Gallions was the name of two distinct railway stations that adjoined the River Thames by Gallions Reach in Beckton, east London.

==Opening of the branch and First station==
Construction of a railway line from Custom House to Gallions was authorized by an act of Parliament that had also approved the construction of the Royal Albert Dock. The London and Saint Katharine Docks Company opened the branch on 3 August 1880, initially as far as Central, and it was fully opened when it reached the Gallions terminus in November 1880. The facility consisted of two platforms.

There were two primary reasons for building the branch. Firstly, the size of the docks necessitated a transport link to enable business and commuting to and from the docks. Secondly, because the Albert Dock handled passengers, easier access to the quays was required to connect ships that left for all parts of the British Empire. This was why a hotel was built adjacent to the terminus, which is mentioned in The Light That Failed by Rudyard Kipling (who actually stayed at the hotel) where the hero asks a P&O clerk, "Is it Tilbury and a tender or Gallions and the dock?".

==Second station==
The station was subsequently relocated 275 yards further east, reopening on 12 December 1886, to facilitate the development of the dock.

The new terminus was located on a different alignment from its predecessor, which diverged at Manor Way slightly to the north. It consisted of an island platform with two platform faces: Platform 1 was generally used by the Great Eastern Railway (GER) services, and Platform 2 was used by the shuttle service operated by the dock company towards Custom House. Each of the platforms had a loop for locomotives to run around, with a water tower located at the end. Access to the platforms was from a footbridge at the west end of the station. The signal box contained 21 working and seven spare levers.

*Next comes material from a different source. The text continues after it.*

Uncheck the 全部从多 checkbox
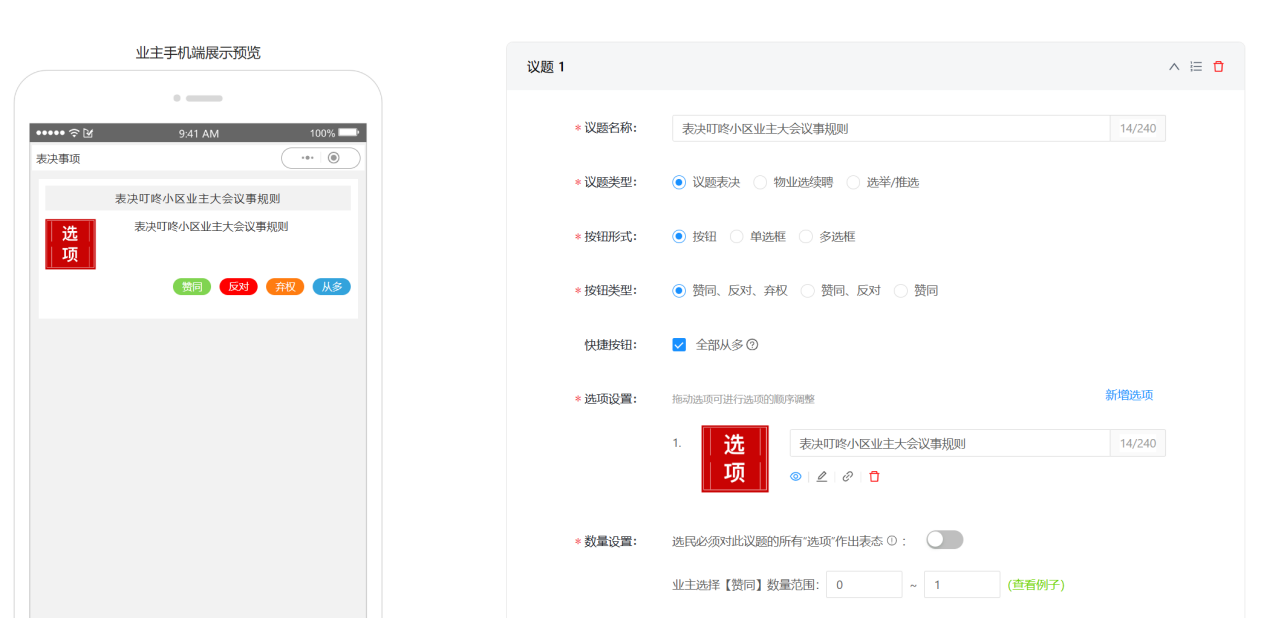This screenshot has height=618, width=1264. 679,345
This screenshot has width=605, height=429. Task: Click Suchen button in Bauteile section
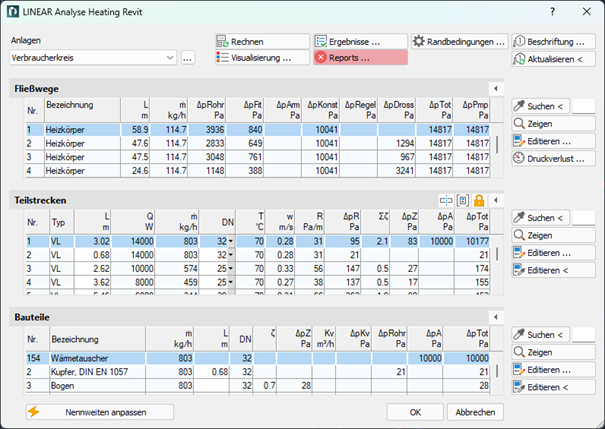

The tracks continued beyond the end of the platforms to the docks and a pier. In the later years, William Cory & Son Limited operated the pier, which handled coal and employed their locomotives for shunting.

==Locomotives==
The line was operated by locomotives wholly owned by the dock company. Initially, the first locomotives were hired from the construction contractors Lucas and Aird, but later they were replaced by three 2-4-0T locomotives that were formerly owned by the London and North Western Railway (LNWR). These were numbered as No. 5 (LNWR No. 1819, built 1850), No. 6 (LNWR No. 1927, built 1849) and No. 7 (LNWR No. 436, built 1847). All three were allocated to the Custom House engine shed. In an 1890 photograph of one of these locomotives, it was seen carrying the name "Royal Albert Dock" on its water tanks.

==Services==
When the service first started, two trains operated per hour. However, due to increased demand, the service was increased to three trains per hour by 1881. The GER began offering regular through-services to Fenchurch Street, some of which were routed via and Stratford, while most of them were routed via Bromley-by-Bow and a spur at Abbey Mills Junction. Additional Liverpool Street services and shorter workings from Stratford (low-level platforms) or Stratford Bridge were later introduced.

On 1 January 1889 the London and Saint Katharine Docks Company and the East and West India Dock Company organizations united and started operating as a joint committee. They later merged in 1901 and became the London and India Docks Company.

The GER took over operation of all the train services in July 1896 when the dock company's three former LNWR locomotives were withdrawn.

Around the turn of the century the line reached its zenith in terms of passengers carried and in 1900 there were 53 weekday services each way.

These broke down as:
- 35 - Custom House
- 16 - Fenchurch Street (2 via Bow Road and Stratford Market)
- 2 - Stratford/Stratford Market

During World War I, Sunday services were withdrawn on 27 June 1915, followed by bank holiday workings in 1918. In early 1918, a special daily service was introduced for munitions workers of Woolwich Arsenal, which ran east of the station to a jetty for a connecting service; this service ceased at the end of the war.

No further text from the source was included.